Vários desses estudos mostram que, diferentemente do que ocorre em casos de demência, adultos mais velhos tem mais dificuldade do que os jovens de “deletar” memórias, ou deixas desaparecer aquelas das quais não precisam.
Em um experimento de Michael Scullin, da Universidade Washington de St. Louis, psicólogos submetiam voluntários a uma tarefa de memorização/repetição, e mediam quanto estes relatavam memórias espontâneas durante os procedimento, além daquelas requisitadas. Adultos mais velhos, surpreendentemente, despejavam muito mais memórias ao longo do estudo.

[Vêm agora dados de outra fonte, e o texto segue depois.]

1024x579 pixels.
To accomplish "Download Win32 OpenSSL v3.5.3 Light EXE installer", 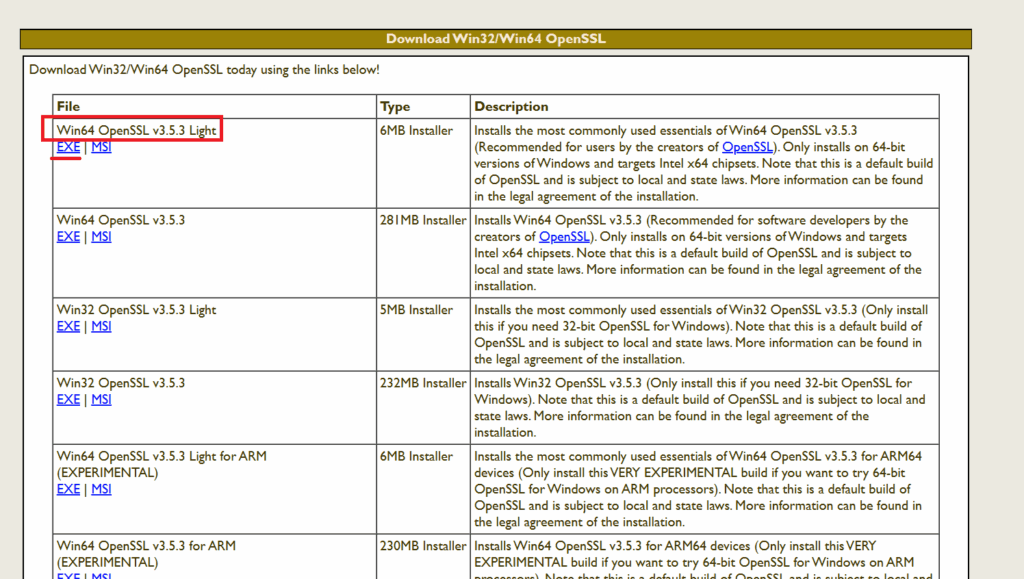I will tap(68, 326).
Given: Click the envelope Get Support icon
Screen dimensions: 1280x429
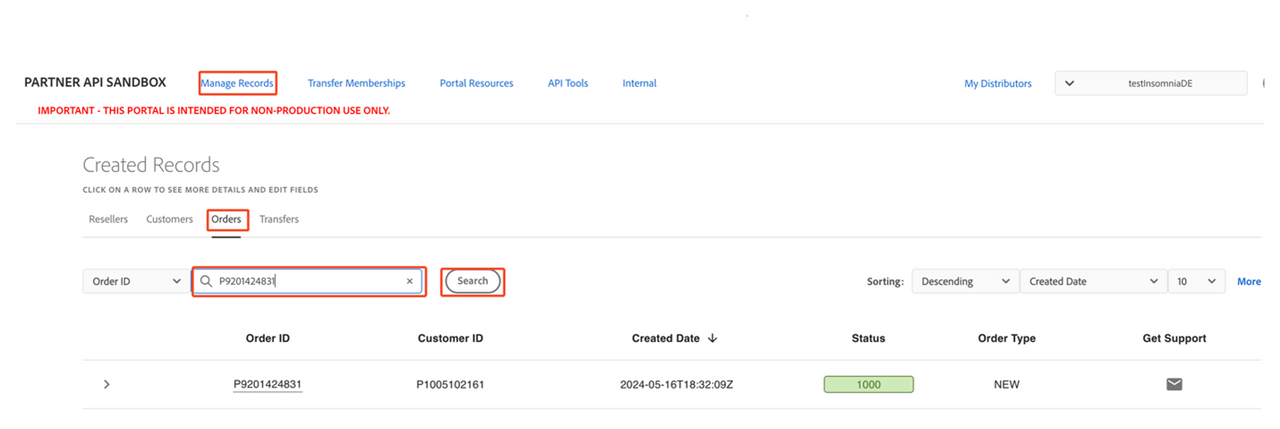Looking at the screenshot, I should (x=1174, y=384).
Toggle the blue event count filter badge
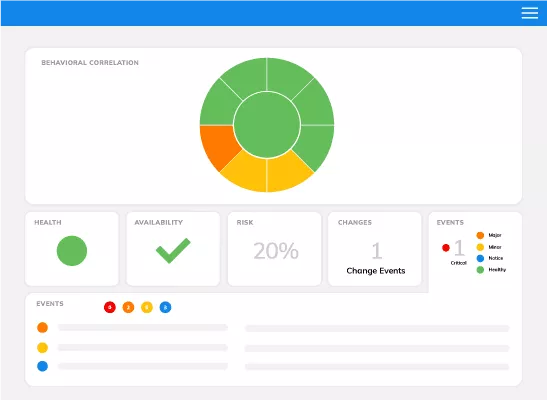The width and height of the screenshot is (547, 400). point(165,307)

Em um experimento de Lynn Hashner, em Toronto, voluntários foram colocados numa máquina de ressonância que mapeava atividade cerebral durante uma tarefa de memorização de imagens. Quando os cientistas dispensavam os voluntários de guardar na mente uma certa figura, a atividade cerebral diminuía, mas voluntários velhos tinham mais dificuldade de “desligar a imaginação”.
Scullin e outros defendiam que esse tipo de hiperativação oferecia apenas desvantagens. Mais recentemente, porém, Amer compilou outros experimento de memória, com problemas mais complexos, onde que há situações nas quais adultos mais velhos se saem melhor, ainda que demorem algum tempo para encontrar soluções.